图7 在TCGA-肝癌中CENPN表达与免疫细胞浸润的关系Fig.7 Relationship between CENPN expression and immune cell infiltration in TCGA-LIHC

3 讨论

LIHC是全球最常见的恶性肿瘤之一，病死率排名第二，筛选出新的LIHC 预后标志物对降低LIHC患者病死率，改善预后和实现个体化靶向治疗均有重要意义。着丝粒蛋白（centromere protein，CENP）包含 18 个亚型，有 CENP-A/C/H/I/K/M/T/W/N/L 等，通过纺锤体微管调节染色体DNA 分离，因此，CENP在细胞周期调控和染色体分离过程中极为重要［16-17］。LIU 等［18］研究发现 TK1、CCNB2 和 NUSAP1在LIHC中过表达，与LIHC的侵袭、转移及预后等密切相关。ZHANG 等［19］研究显示，KARS 通过细胞周期阻滞和诱导细胞凋亡机制介导LIHC 的发展。SHI 等［20］研究显示，CDC20 通过介导 PHD3 的降解，稳定HIF-1α 的表达，以此促进LIHC 的发生与发展。本研究发现，CENPN 在LIHC 中的表达与TK1、CCNB2、KARS、CDC20 等均显著相关，推测 CENPN可能也参与了LIHC 的发生发展。然而CENPN 在LIHC中的调控机制尚不清楚。
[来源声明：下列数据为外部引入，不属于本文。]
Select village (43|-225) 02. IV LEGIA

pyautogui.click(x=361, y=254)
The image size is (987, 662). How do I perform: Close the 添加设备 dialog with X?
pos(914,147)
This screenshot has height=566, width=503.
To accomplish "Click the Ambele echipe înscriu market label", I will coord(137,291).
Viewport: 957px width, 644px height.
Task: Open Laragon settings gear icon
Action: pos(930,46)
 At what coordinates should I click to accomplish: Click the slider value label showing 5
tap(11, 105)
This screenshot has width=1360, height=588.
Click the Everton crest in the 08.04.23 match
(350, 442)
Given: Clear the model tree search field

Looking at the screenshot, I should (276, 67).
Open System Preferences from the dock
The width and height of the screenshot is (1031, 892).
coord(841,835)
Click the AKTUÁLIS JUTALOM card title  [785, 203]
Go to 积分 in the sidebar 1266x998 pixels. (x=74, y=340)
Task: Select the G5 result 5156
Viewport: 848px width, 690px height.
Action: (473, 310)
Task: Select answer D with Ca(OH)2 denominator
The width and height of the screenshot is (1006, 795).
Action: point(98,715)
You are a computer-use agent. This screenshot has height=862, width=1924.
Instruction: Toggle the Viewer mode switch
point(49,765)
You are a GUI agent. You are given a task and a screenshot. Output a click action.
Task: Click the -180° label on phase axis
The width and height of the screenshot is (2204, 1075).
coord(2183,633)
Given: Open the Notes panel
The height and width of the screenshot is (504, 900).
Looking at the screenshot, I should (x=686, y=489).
本研究通过生物信息学对LIHC 的多个数据库数据进行分析。基于TIMER2.0 数据库，分析CENPN 在TCGA 各种肿瘤中的表达情况，结果显示，CENPN 在TCGA 20 种肿瘤中均高表达，在LIHC中的表达差异具有统计学意义（P<0.001）。基于GEPIA2 数据库进一步验证CENPN 在LIHC 中的表达，CENPN 在369 例LIHC 中的表达量显著高于正常组织，与TIMER2.0数据相符。随后，基于GEPIA2数据库分析CENPN 表达与LIHC患者病理分期及预后的相关性，结果显示CENPN 低表达患者OS 和RFS 均较高，CENPN 可作为判断LIHC 预后的指标；CENPN 随着肿瘤分期的进展表现为升高趋势，由于StageⅣ的患者只有4 例，因此StageⅣ的数据可能存在一定的统计学偏差。以上结果均提示，CENPN 在LIHC 中高表达，可能作为LIHC 预后不良的标志物之一，为LIHC的个体化诊疗提供了新的靶点。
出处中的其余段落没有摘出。